_Task prompt_
Look through the listing below, find every line with the string "size", and copy it.

━━━━━━━━━━━━━━━━━━━━

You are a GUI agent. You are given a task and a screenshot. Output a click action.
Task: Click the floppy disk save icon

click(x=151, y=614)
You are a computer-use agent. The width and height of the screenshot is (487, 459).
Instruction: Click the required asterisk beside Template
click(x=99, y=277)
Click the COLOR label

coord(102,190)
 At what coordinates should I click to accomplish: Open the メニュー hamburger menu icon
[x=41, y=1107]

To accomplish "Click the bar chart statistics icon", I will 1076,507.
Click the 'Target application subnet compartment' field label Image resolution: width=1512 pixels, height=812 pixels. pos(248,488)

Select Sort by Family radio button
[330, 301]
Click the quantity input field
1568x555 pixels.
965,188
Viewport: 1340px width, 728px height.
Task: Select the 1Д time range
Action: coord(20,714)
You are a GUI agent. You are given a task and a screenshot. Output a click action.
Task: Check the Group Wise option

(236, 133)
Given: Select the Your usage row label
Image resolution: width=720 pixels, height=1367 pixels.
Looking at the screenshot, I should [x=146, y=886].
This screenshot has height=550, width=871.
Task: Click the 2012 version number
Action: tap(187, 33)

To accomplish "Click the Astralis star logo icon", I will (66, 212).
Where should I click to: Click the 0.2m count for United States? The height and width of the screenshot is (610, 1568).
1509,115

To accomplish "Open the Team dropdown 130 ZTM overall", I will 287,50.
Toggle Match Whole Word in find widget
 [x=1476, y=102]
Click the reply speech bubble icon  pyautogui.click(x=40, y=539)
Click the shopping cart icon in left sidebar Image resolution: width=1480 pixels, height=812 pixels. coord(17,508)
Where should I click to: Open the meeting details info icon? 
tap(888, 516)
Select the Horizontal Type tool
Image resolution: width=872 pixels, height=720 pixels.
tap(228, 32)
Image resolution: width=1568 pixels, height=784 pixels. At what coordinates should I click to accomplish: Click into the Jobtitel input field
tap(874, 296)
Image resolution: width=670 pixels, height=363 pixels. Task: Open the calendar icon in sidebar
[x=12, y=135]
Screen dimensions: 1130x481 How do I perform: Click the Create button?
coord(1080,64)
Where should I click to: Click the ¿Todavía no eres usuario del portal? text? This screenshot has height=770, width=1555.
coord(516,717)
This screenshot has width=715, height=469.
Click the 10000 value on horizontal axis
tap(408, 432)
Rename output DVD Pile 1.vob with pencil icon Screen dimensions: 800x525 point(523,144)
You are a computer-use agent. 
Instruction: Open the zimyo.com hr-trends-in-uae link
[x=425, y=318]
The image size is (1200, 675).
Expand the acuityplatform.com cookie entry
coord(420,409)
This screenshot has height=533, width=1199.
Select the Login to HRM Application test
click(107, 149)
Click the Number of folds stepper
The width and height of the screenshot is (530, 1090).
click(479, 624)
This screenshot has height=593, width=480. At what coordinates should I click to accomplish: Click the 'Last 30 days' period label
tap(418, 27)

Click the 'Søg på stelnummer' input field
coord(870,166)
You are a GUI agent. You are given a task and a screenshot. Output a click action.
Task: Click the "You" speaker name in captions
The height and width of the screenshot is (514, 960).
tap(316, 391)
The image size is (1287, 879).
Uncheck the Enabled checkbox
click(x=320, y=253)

━━━━━━━━━━━━━━━━━━━━

_Task result_
The image size is (1200, 675).
The image size is (1287, 879).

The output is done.